Le Bateau Livre, France 5, 15 mars 2007, par Martin Legros

Il y a exactement trente ans, le 13 mars 1977, disparaissait le philosophe dissident Jan Patocka, sous le coup d’un interrogatoire musclé de la police politique tchécoslovaque, qui poursuivit cet homme de 70 ans jusque sur son lit d’hôpital.
Pour honorer cet anniversaire, qui coïncide avec le centenaire de sa naissance, les éditions Verdier publient deux ouvrages de Jan Patocka, remarquablement traduits par Erika Abrams, Les Essais hérétiques et L’Europe après l’Europe.
Grand philosophe, élève de Husserl et de Heidegger, chassé de l’université de Prague à plusieurs reprises pour son enseignement subversif, Jan Patocka a incarné la figure du philosophe dissident, du Socrate moderne.
Il donnait ses séminaires clandestins, dans des caves, sur l’actualité de Platon, sur l’importance de ce qu’il appelait le « soin de l’âme », c’est-à-dire d’une vie examinée, d’une existence portée, orientée par l’exercice ininterrompu de la raison et de la liberté. Il était devenu, avec Vaclav Havel, le porte-parole de la Charte 77, qui refusait la peur et entendait faire respecter par le régime totalitaire les droits civiques qu’il s’était engagé à respecter.
En lisant Jan Patocka, on ne peut pas ne pas penser à son itinéraire ou plutôt, parce que ce n’est pas une question psychologique, on a le sentiment que l’épreuve de la résistance a donné une force et un poids particulier à sa parole.

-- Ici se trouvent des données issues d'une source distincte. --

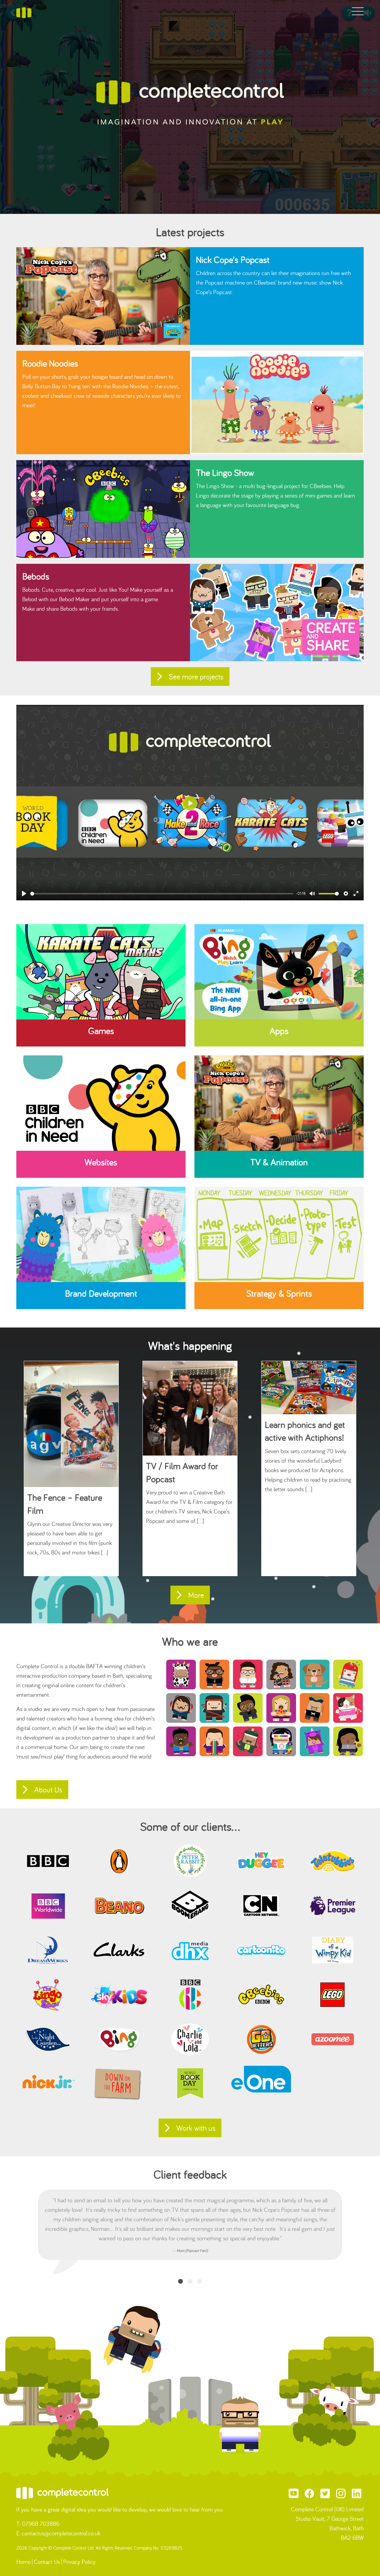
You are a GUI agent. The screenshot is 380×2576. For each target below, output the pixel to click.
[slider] (162, 893)
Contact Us (47, 2561)
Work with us (196, 2128)
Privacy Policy (79, 2561)
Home (23, 2561)
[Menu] (358, 12)
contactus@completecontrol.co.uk (61, 2533)
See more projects (196, 676)
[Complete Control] (23, 12)
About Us (48, 1789)
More (196, 1595)
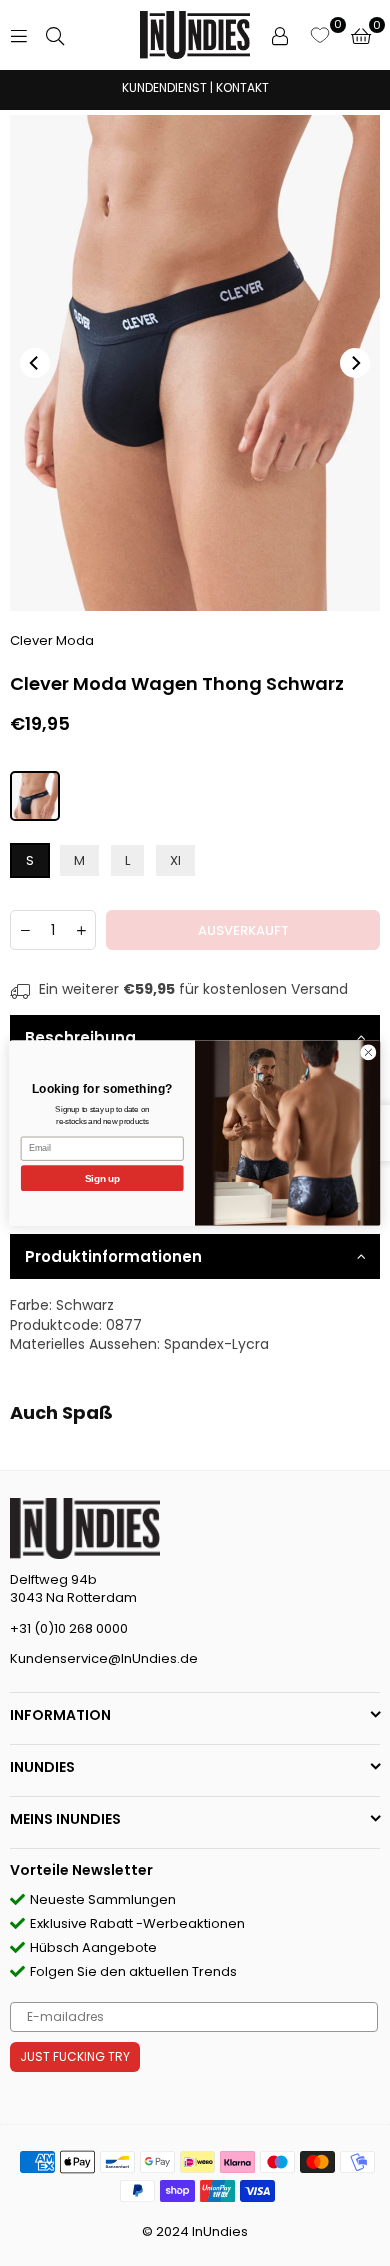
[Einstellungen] (280, 35)
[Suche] (55, 35)
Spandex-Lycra (216, 1344)
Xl (175, 860)
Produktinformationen (113, 1256)
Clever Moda (52, 640)
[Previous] (35, 363)
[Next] (355, 363)
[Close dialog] (368, 1052)
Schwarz (85, 1305)
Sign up (102, 1178)
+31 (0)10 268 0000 (69, 1628)
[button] (361, 35)
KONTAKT (242, 87)
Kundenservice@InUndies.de (104, 1658)
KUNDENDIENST (164, 87)
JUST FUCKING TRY (75, 2056)
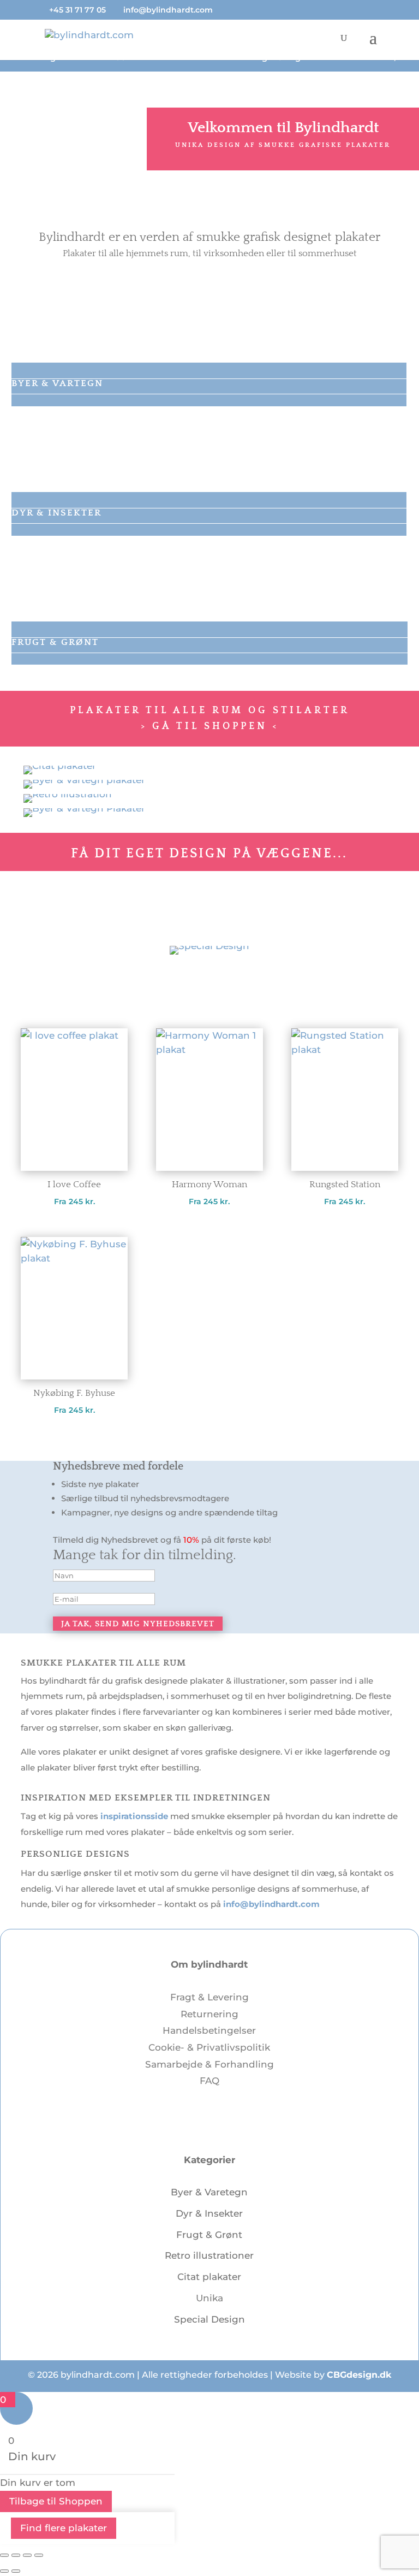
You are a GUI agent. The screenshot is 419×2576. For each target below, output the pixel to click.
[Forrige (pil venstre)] (4, 2571)
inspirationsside (134, 1816)
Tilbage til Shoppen (56, 2501)
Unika (209, 2298)
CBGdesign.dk (359, 2375)
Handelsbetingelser (209, 2030)
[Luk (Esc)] (38, 2555)
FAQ (209, 2080)
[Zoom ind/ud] (4, 2555)
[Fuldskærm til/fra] (15, 2555)
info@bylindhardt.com (271, 1904)
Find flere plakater (63, 2527)
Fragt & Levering (209, 1997)
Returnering (209, 2014)
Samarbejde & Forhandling (209, 2064)
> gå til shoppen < (210, 726)
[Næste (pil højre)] (15, 2571)
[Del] (27, 2555)
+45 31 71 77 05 (77, 10)
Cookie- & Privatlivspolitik (209, 2047)
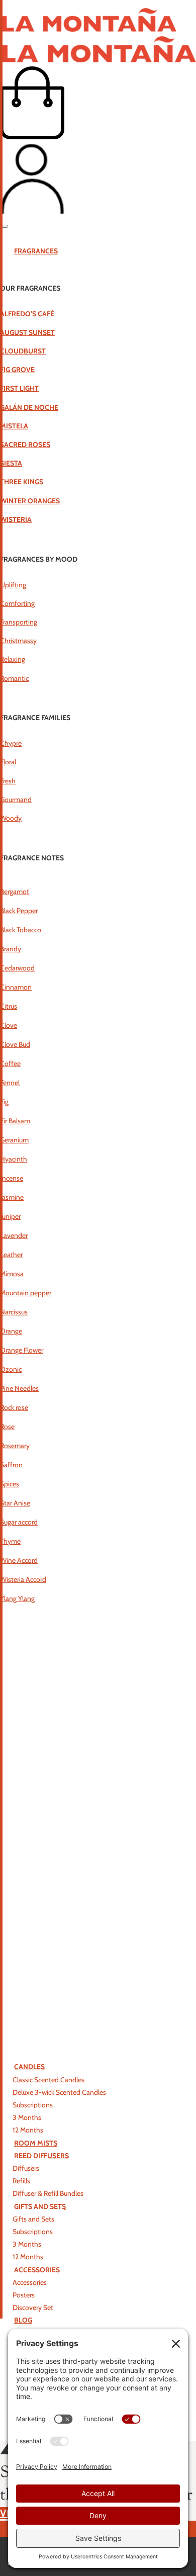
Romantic (14, 678)
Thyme (10, 1541)
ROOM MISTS (35, 2143)
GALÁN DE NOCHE (29, 407)
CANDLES (29, 2066)
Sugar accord (19, 1522)
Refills (21, 2180)
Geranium (14, 1139)
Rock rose (14, 1407)
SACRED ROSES (25, 444)
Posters (24, 2294)
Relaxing (12, 659)
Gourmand (16, 799)
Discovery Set (33, 2307)
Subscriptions (33, 2104)
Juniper (10, 1216)
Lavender (14, 1235)
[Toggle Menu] (4, 226)
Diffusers (26, 2168)
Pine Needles (19, 1388)
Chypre (11, 743)
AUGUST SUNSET (27, 332)
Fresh (8, 780)
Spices (9, 1483)
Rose (7, 1426)
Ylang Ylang (17, 1598)
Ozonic (11, 1369)
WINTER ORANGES (30, 500)
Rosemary (15, 1445)
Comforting (17, 603)
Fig (4, 1101)
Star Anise (15, 1502)
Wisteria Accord (23, 1579)
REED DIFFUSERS (41, 2155)
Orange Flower (21, 1350)
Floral (8, 761)
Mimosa (12, 1273)
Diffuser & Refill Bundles (48, 2193)
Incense (11, 1178)
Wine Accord (19, 1560)
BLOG (23, 2320)
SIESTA (11, 463)
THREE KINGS (21, 481)
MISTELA (14, 425)
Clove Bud (15, 1044)
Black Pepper (19, 910)
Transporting (18, 622)
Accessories (30, 2282)
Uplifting (13, 584)
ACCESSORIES (37, 2269)
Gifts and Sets (33, 2219)
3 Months (27, 2117)
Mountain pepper (25, 1292)
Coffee (10, 1063)
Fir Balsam (15, 1120)
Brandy (10, 948)
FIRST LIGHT (19, 388)
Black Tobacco (20, 929)
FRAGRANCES (36, 250)
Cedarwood (17, 967)
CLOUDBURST (23, 351)
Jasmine (12, 1197)
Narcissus (14, 1311)
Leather (11, 1254)
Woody (11, 818)
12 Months (28, 2130)
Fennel (10, 1082)
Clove (8, 1025)
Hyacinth (13, 1159)
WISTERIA (16, 519)
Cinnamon (16, 987)
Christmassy (18, 640)
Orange (11, 1331)
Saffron (11, 1464)
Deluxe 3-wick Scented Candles (59, 2092)
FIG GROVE (17, 369)
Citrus (8, 1006)
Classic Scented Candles (48, 2079)
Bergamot (14, 891)
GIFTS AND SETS (40, 2206)
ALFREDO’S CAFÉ (27, 313)
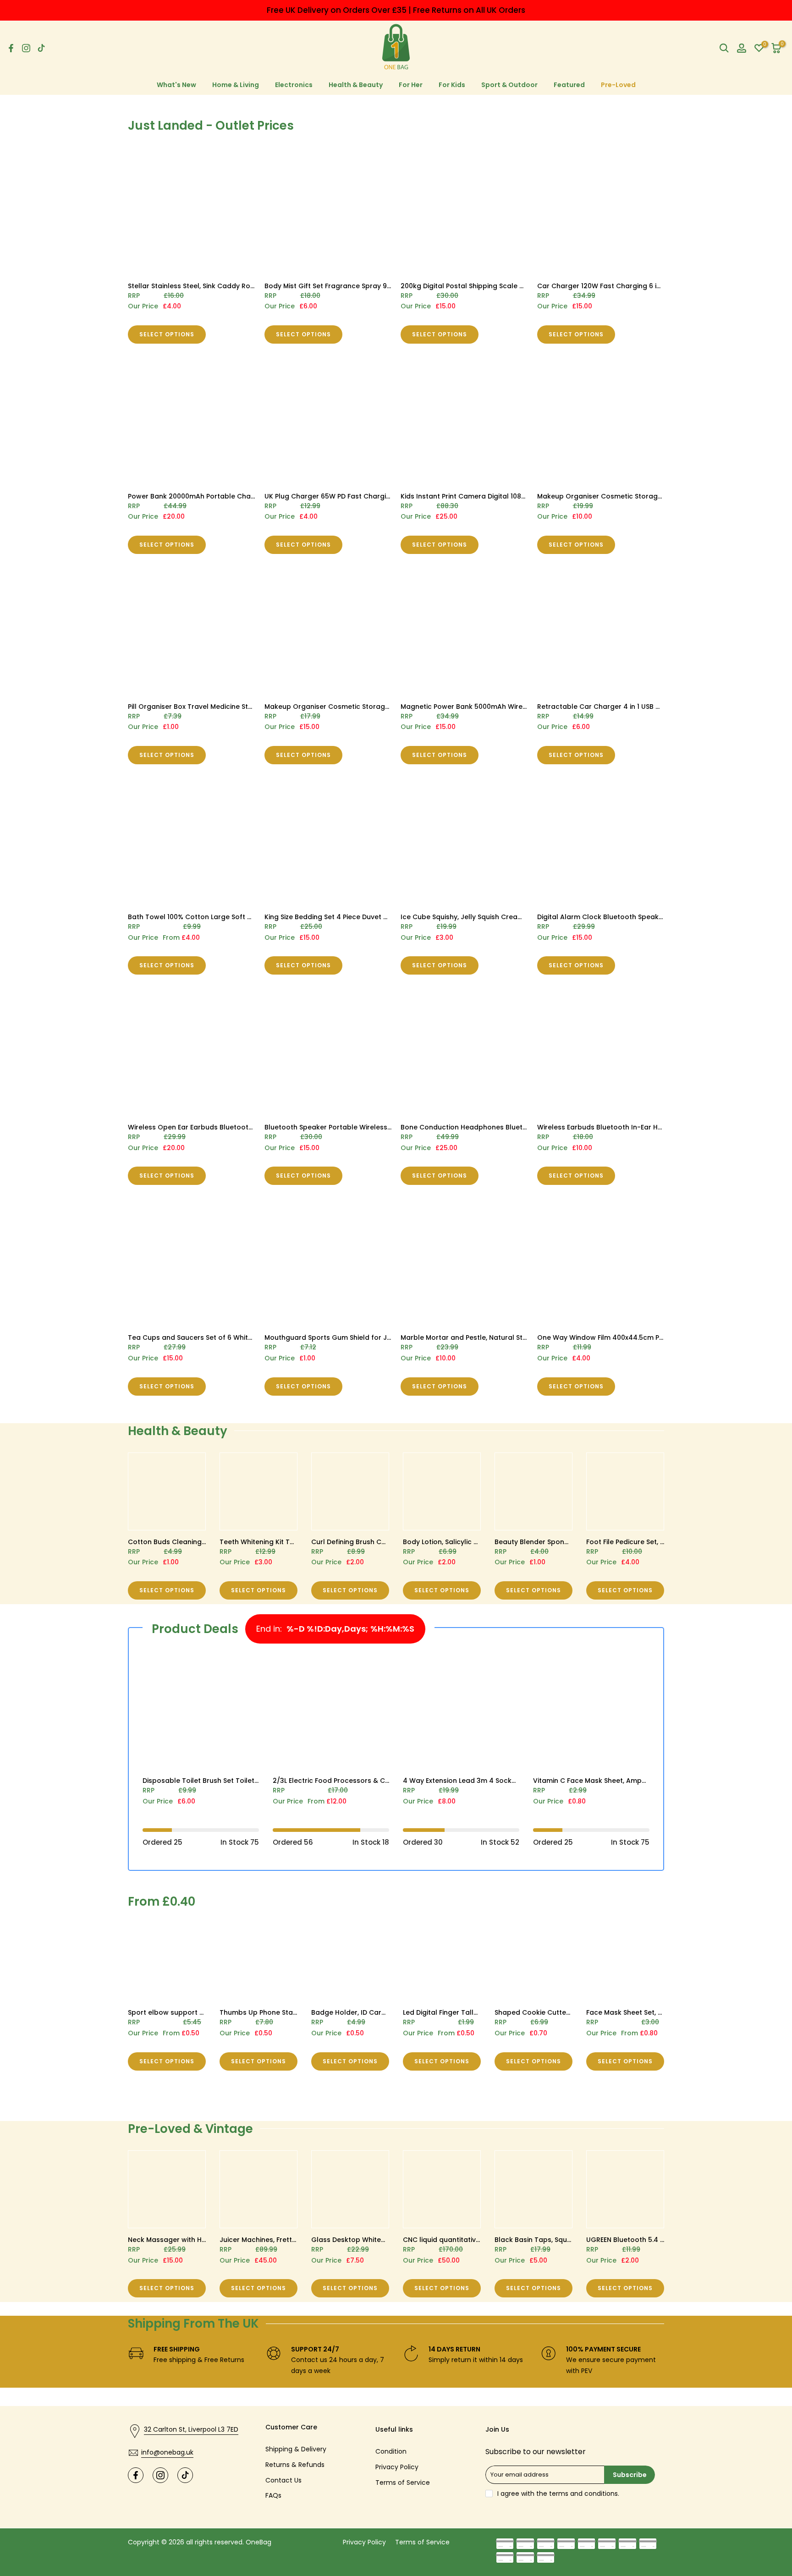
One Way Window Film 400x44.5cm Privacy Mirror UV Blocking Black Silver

Jan Patocka évoque la naissance simultanée, en Europe, de la raison, de la politique et de l’histoire, ce qu’il appelle la « problématicité du sens » : l’ouverture à la question du sens contre le sens donné d’avance des mythes et des religions. Il évoque la responsabilité qui nous incombe de maintenir ouverte la question du sens contre le dogmatisme et le nihilisme. Mais chez Jan Patocka, la parole, la réflexion, à la différence de nombreux discours philosophiques, renvoie à une expérience concrète, à une épreuve vécue.
Dans le volume intitulé L’Europe après l’Europe, écrit dans les années 40 et 50, Jan Patocka est étonnement vivant et actuel. Il nous parle de notre situation à nous, Européens, de la crise de l’Europe, comme s’il était le contemporain de notre désarroi actuel.
Sa thèse est assez originale pour l’époque : l’Europe s’est suicidée avec les deux guerres mondiales mais cet échec a débouché, en même temps, sur la mondialisation de l’Europe. L’Europe a échoué dans sa tentative de dominer le monde mais, en s’émancipant de la tutelle européenne, le reste du monde a hérité, a récupéré les grandes inventions européennes de la science, de la technique, du capitalisme… Cependant, le danger est que ces inventions ne soient plus reliées à la finalité dernière qui était la leur à l’origine : la défense d’une rationalité et d’une humanité une.
L’œuvre de Jan Patocka est une leçon de vie et de philosophie d’une étonnante actualité.